A 53-year-old woman who runs a souvenir shop in front of JR Hakodate Station said the railway has been sloppy.

“I wonder if they realize that leaving a situation like this could lead to a major accident and loss of lives,” she said.

On Tuesday, the ministry extended its inspection period to a week through Friday from the initial three days through Monday, to cover not only the railroad’s track maintenance division but also train maintenance and operation units, officials said.

Ministry sources said the inspection period may be further extended if the team finds problems at divisions other than the track maintenance department.

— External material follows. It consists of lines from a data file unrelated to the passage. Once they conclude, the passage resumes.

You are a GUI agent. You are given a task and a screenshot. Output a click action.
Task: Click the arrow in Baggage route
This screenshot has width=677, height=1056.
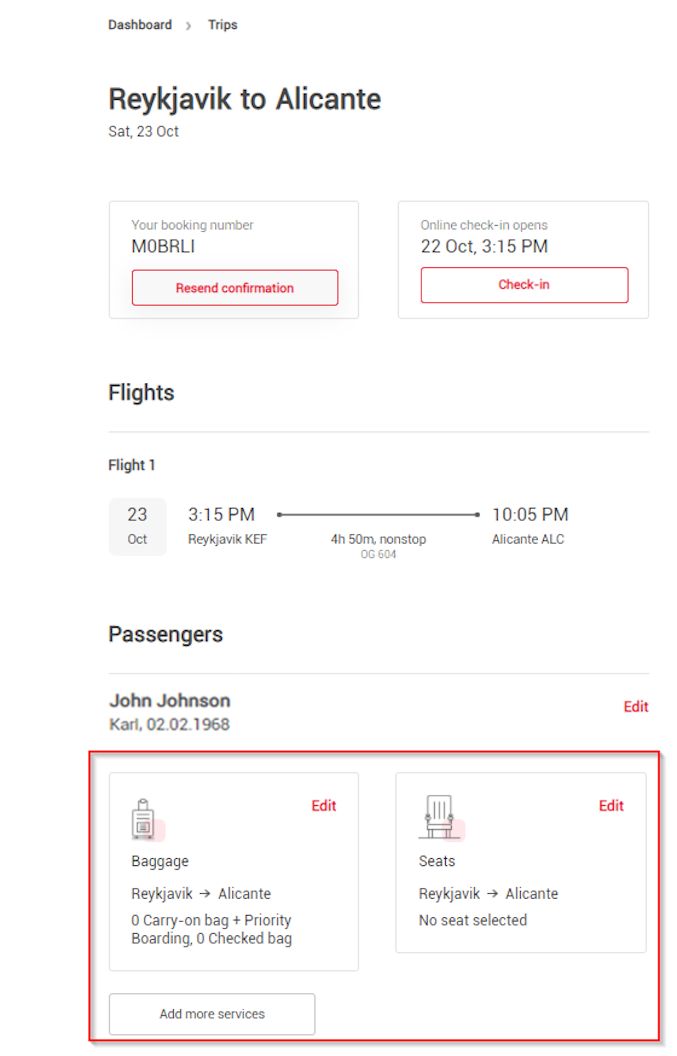(x=205, y=894)
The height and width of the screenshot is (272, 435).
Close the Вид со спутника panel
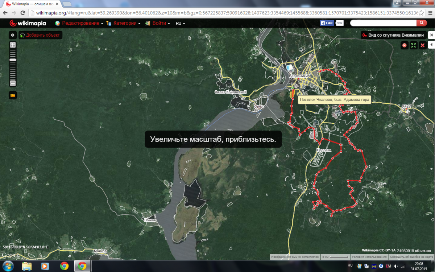[431, 35]
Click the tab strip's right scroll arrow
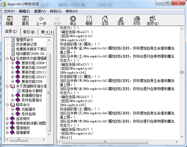The height and width of the screenshot is (147, 187). pyautogui.click(x=52, y=32)
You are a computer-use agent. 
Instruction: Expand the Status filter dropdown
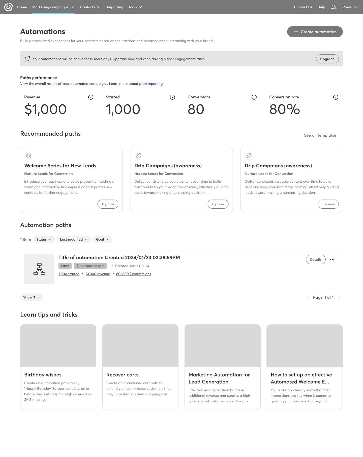pos(44,239)
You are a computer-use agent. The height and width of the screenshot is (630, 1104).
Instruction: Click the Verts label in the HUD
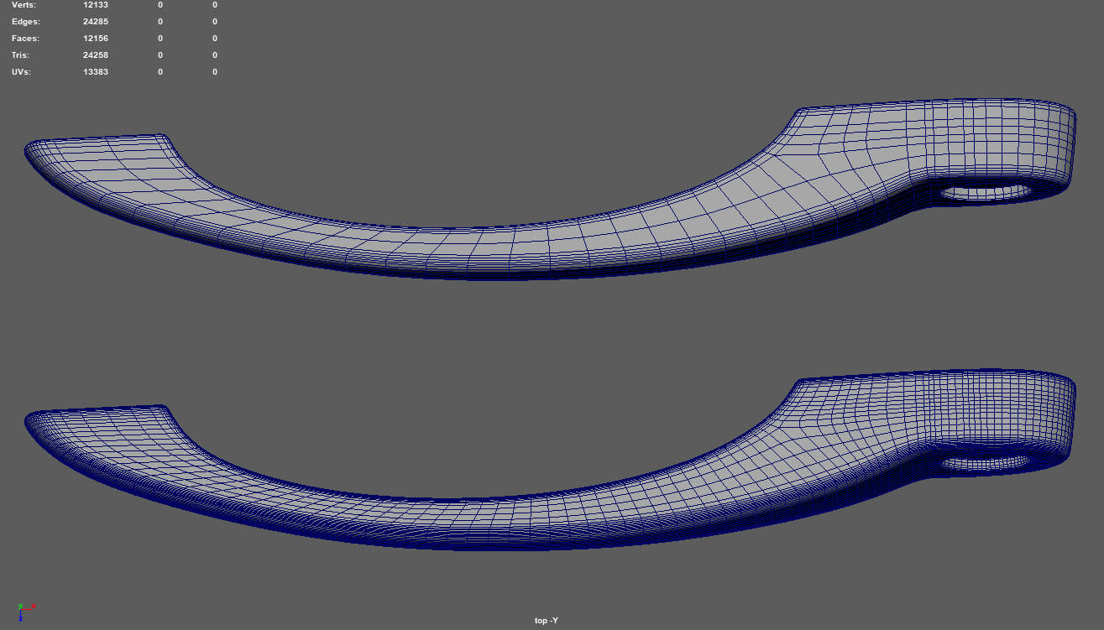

After the freight train derailed last Thursday at Onuma Station on the Hakodate Line, JR Hokkaido said Saturday it had found that a failure to quickly repair a track section that had a width that exceeded the safety limit could have been a factor in the derailment and that similar problems were found at eight other locations.

The inspection team visited JR Hokkaido’s headquarters in Sapporo on Tuesday to interview senior officials in the transport and track maintenance departments. They are also expected to look into train operations and the rail equipment division that manages rail signals and power cables.

Meanwhile on Tuesday, JR Hokkaido reported another incident, this one on the Nemuro Main Line in eastern Hokkaido.

At around 2:15 p.m., the driver of a passenger train found a fuel leak and white smoke rising from under the floor of the one-car diesel train at Shiranuka Station, JR Hokkaido officials said.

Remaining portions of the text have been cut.